According to a new report from the National Post, Rogers Communications has been ordered by a Quebec judge to pay $75,000 CAD in damages to a former employee who was subject to designed humiliation in front of 100 colleagues.

Back in 2010, Joseph Nassr was forcibly apprehended by eight Montreal police officers at his desk while at work. According to the report, the arrest was described as a “show” in that the takedown was an intentionally embarrassing event. Rogers at that point alleged that Nassr, a customer service representative, used the popular buy/sell app Kijiji to sell a smartphone that he had stolen from work. Nassr was subsequently fired from Rogers.

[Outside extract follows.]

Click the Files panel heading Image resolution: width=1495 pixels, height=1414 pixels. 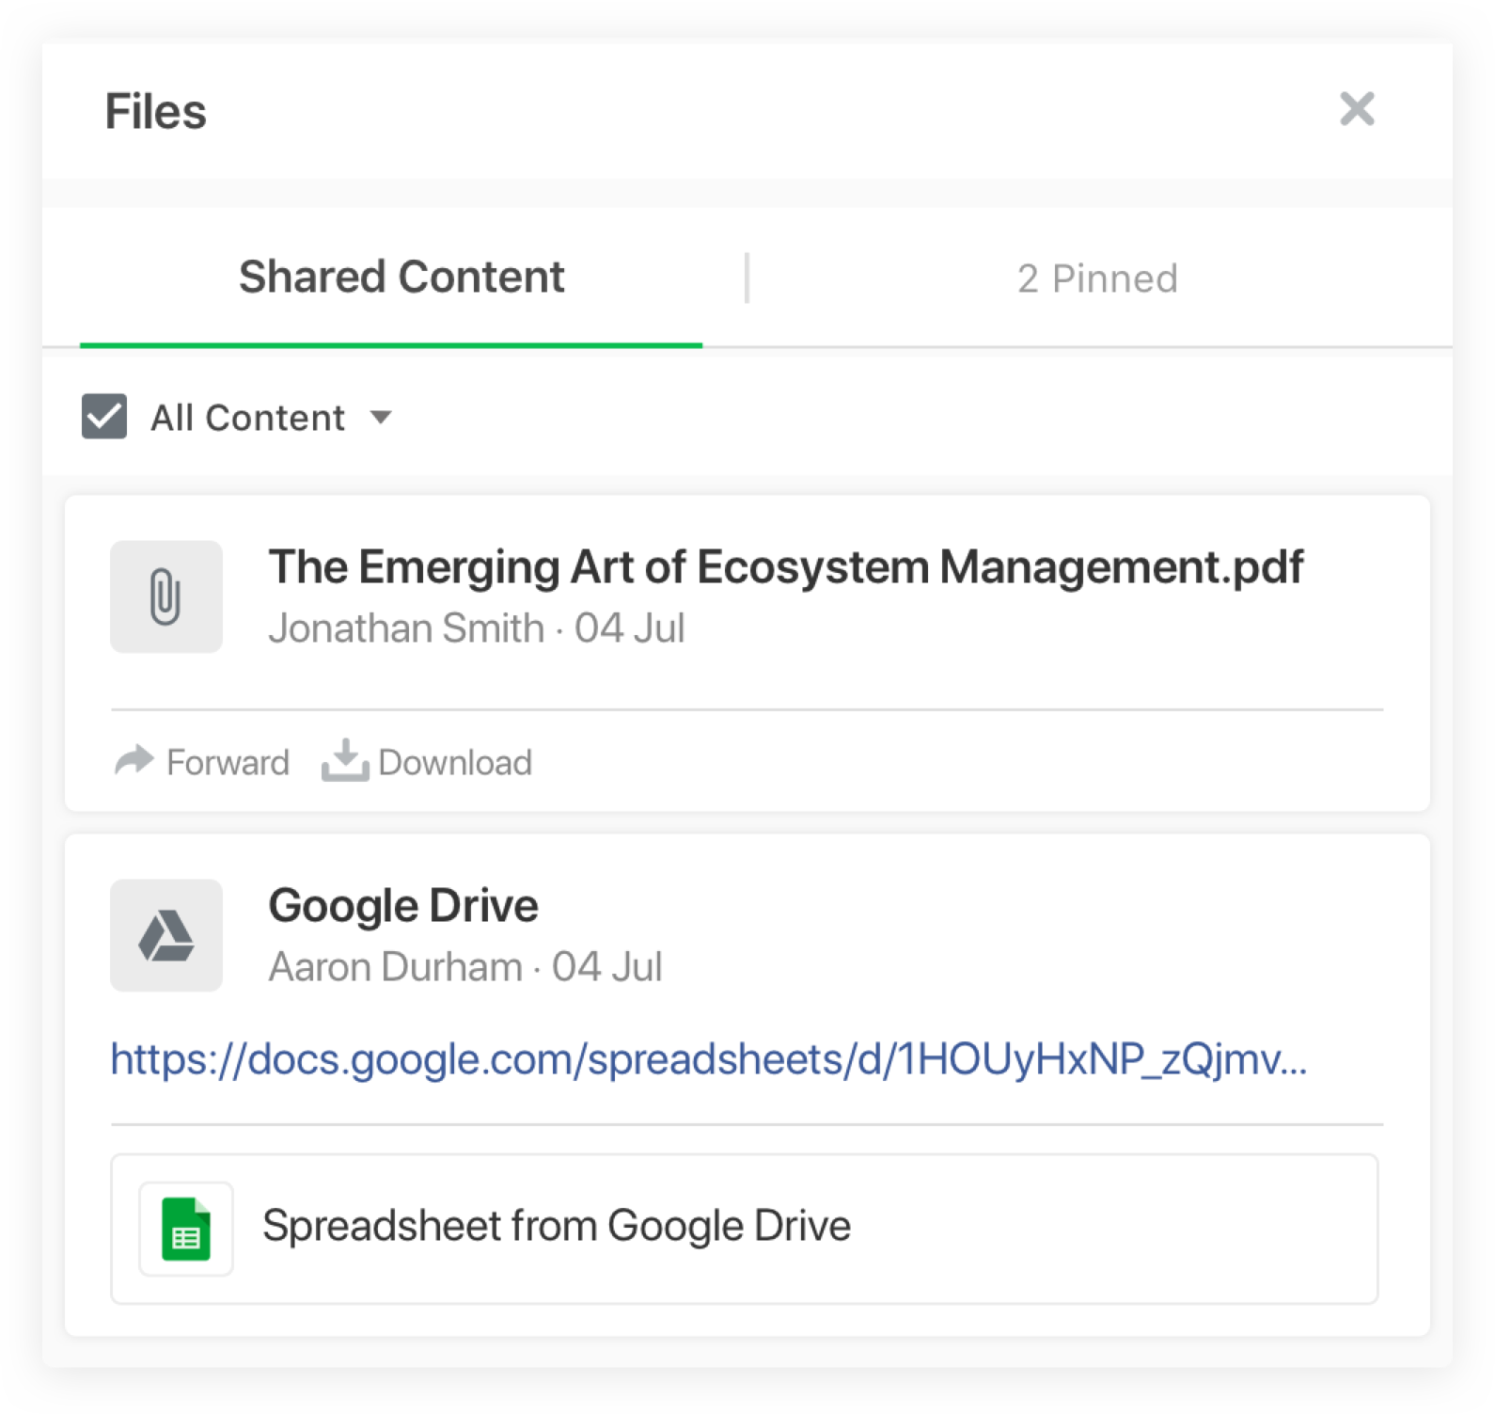pos(155,111)
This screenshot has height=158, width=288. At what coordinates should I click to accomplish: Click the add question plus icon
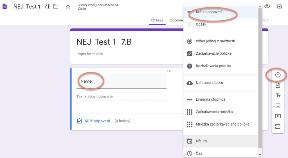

Nassr was later acquitted in court and sued his former employer, stating that “the way he was arrested stripped him of his dignity and caused him considerable harm. Nassr had learned through a co-worker at his new job — coincidentally, the very same Rogers corporate investigator who worked his case — that Rogers had intended to make an example of him to warn other employees against fraud.

“In a Nov. 20 decision, Quebec Superior Court Justice Sylvain Lussier called Nassr’s arrest “illegal and abusive” and held Rogers liable for moral and punitive damages,” reads the report.

“While (Nassr’s) conduct may well have justified warning or disciplinary action, if confirmed, it certainly did not warrant a public display of force and humiliation worthy of a classical western movie,” Lussier wrote. “There was no need to publicly tar and feather Joseph Nassr.”

Here’s how the National Post describes the incident:

Rogers’ wish for police to arrest Nassr arose from a meeting at a Montreal restaurant on Nov. 24, 2010, at which Nassr sold a BlackBerry Torch to a private investigator the company had hired. The investigator paid Nassr $550 in cash and received the phone in a box, which he returned to Rogers.

Rogers’ corporate investigations unit, believing the phone to be company property, asked Montreal police to arrest Nassr at work to make his co-workers aware of the theft charge they were seeking. Detectives agreed, which left Rogers investigators “very excited.”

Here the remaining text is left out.